# Rockwell Beaver 10" Band Saw



## Pabs (Dec 10, 2008)

HI all

new to this site, spent a couple if hours last night checking some of the amazing projects! 
some real talent out there..

I have a small workshop (16 feet by 20) . and slowly building up my arsenal of tools (power and hand)

one tool I don't have yet is a band saw… 
yesterday a friend sent me an add for a used Rockwell band saw.. he's only asking 200$ for it..

is 10" too small? I know Rockwell is a good brand… not sure on the age of this machine…emailed him but he hasn't replied yet.

but do you guys think a 10" band saw is too small.? will it limit me too much? should I just save my money and buy a 14" model when I can afford one?

is 200$ too much for this type of tool? he claims it's in good condition

thanks for any input/advice

Pabs


----------



## dsb1829 (Jun 20, 2008)

I don't know anything about the Rockwell in question, but typically anything under 12" is hobby shop territory. I have a small craftsman bandsaw that is either 9in or 10in. I wouldn't even think of putting anything over about 24in long and 1in thick through it. I picked up a 14in Ridgid a few months back and it transformed my bandsawing to full capacity ripping, resawing, and milling of rough lumber. I usually keep a 5/8in blade on it, but can swap out to a smaller blade if detail or curve work is in order.

The small saw sits unused. It could be handy for scroll work, but I have a scroll saw for that. Only reason I hang onto it is that I might convert it over to a belt sander.

If I had it to do again I would likely save up a bit more and get a Rikon 14in to get a bit more power and resaw capacity without a riser block.


----------



## sbryan55 (Dec 8, 2007)

This is my response to a similar question posted in the forum section.

As far as the price goes, a tool is worth whatever you are willing to pay for it. But to be honest with you can get new 10" band saws just under $200.


----------



## marcb (May 5, 2008)

200 is way to much, I paid less than that for a fully equipped 14" saw (riser, blades, fence)


----------

[Element and text location data]
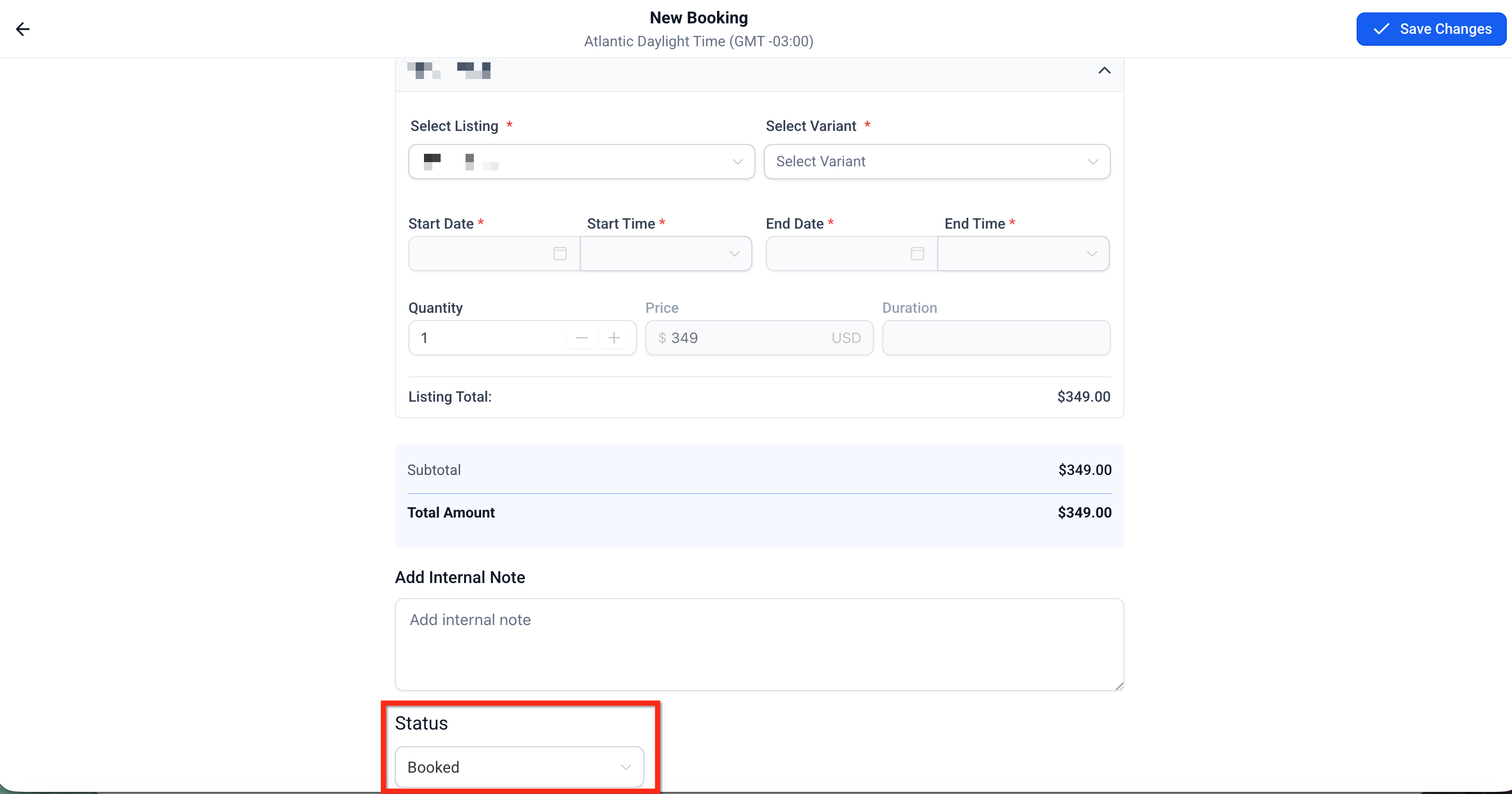Click the Save Changes checkmark button
Image resolution: width=1512 pixels, height=794 pixels.
[1430, 29]
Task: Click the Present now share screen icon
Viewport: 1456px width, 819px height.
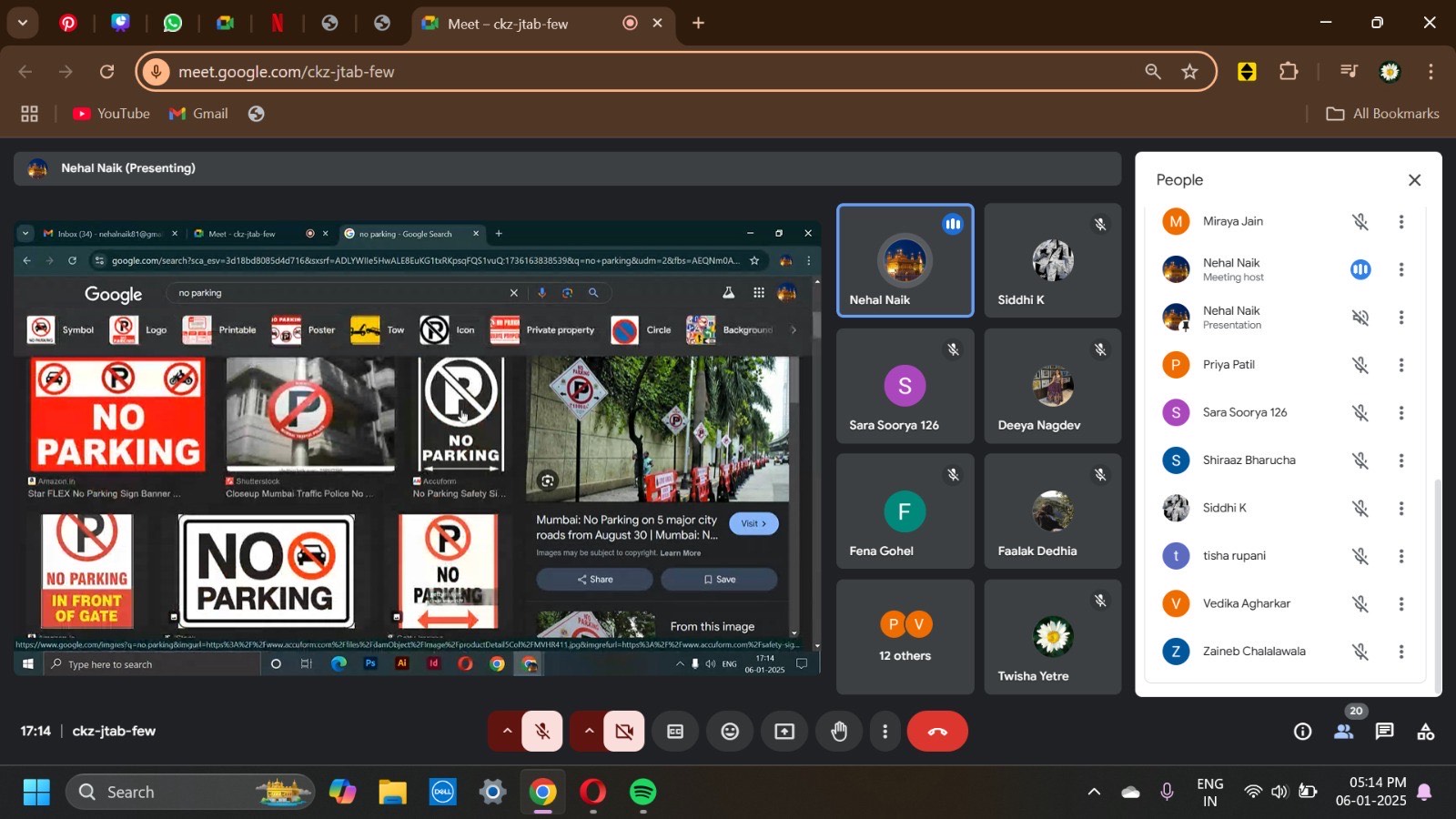Action: coord(784,732)
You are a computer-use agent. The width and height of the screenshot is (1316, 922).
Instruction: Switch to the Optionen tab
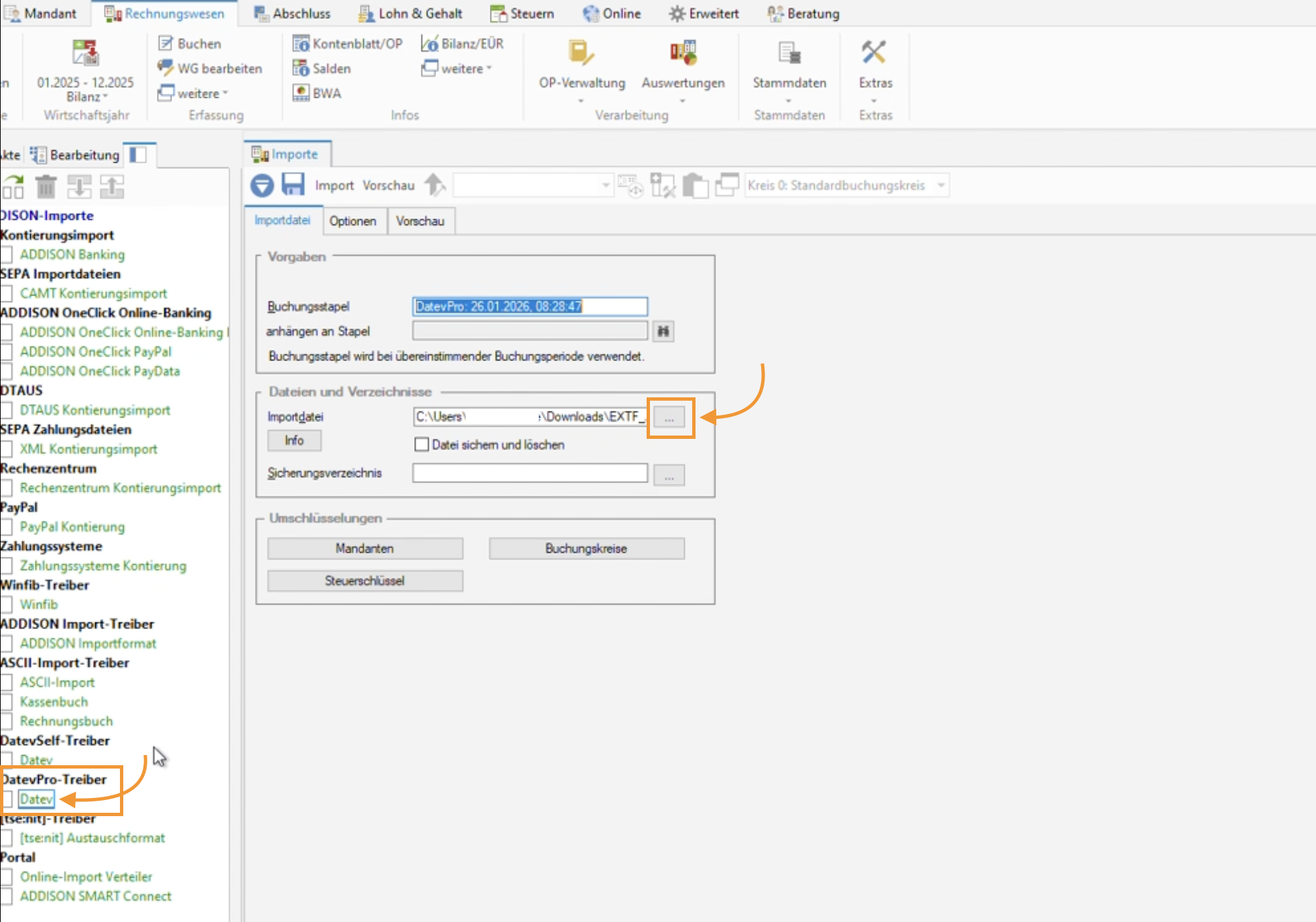click(x=352, y=221)
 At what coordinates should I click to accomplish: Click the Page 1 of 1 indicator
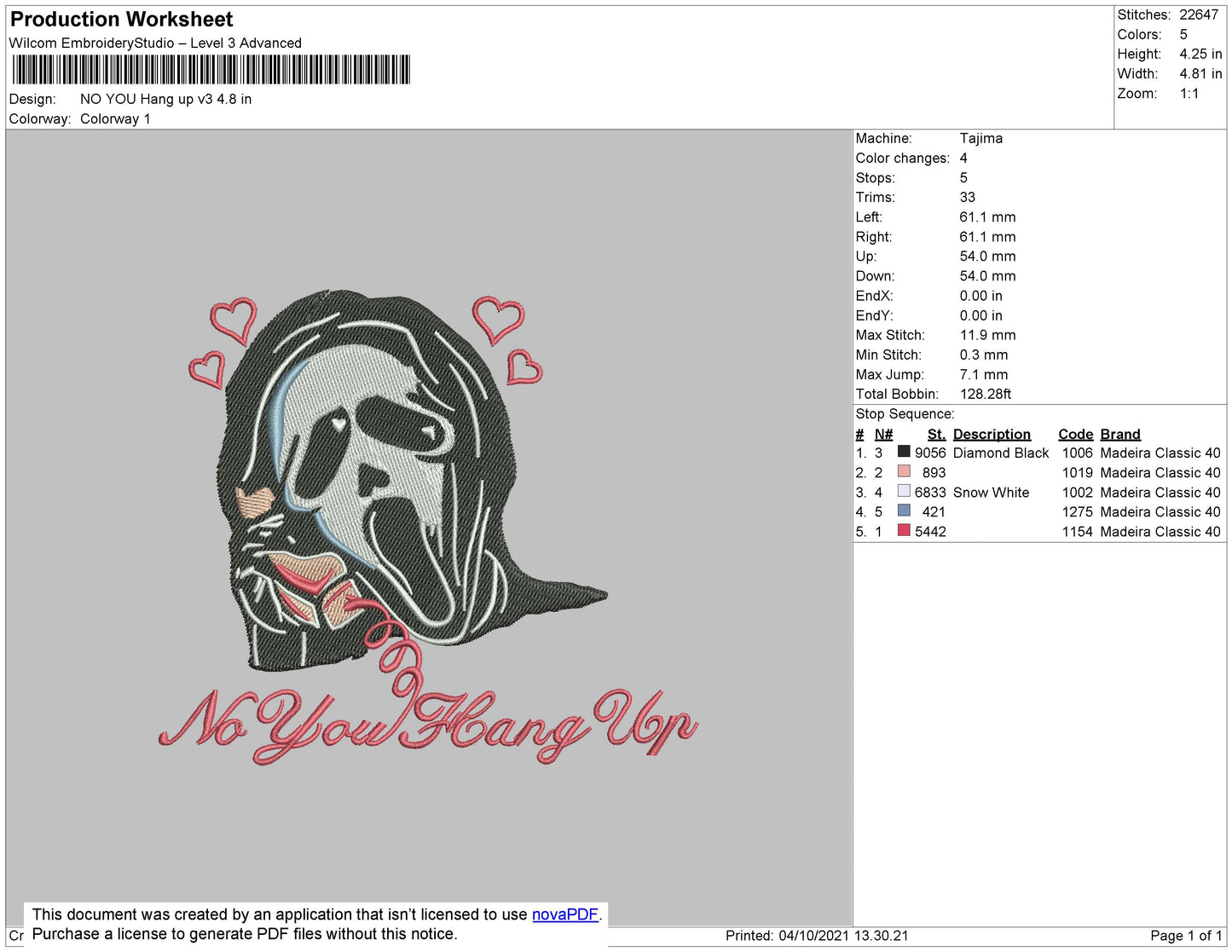(x=1186, y=936)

→ **To-do list**
**1)** From the band saw forum thread, quote everything from "The small saw" down to "the forum section.".
**2)** Print everything in the rows from the line containing "At what coordinates" down to the end of the rows, leaving the pictures out of your answer.

→ **Per-task outputs**
**1)**
The small saw sits unused. It could be handy for scroll work, but I have a scroll saw for that. Only reason I hang onto it is that I might convert it over to a belt sander.

If I had it to do again I would likely save up a bit more and get a Rikon 14in to get a bit more power and resaw capacity without a riser block.


----------



## sbryan55 (Dec 8, 2007)

This is my response to a similar question posted in the forum section.

**2)**
 At what coordinates should I click to accomplish: Click the Page 1 of 1 indicator
(x=1186, y=936)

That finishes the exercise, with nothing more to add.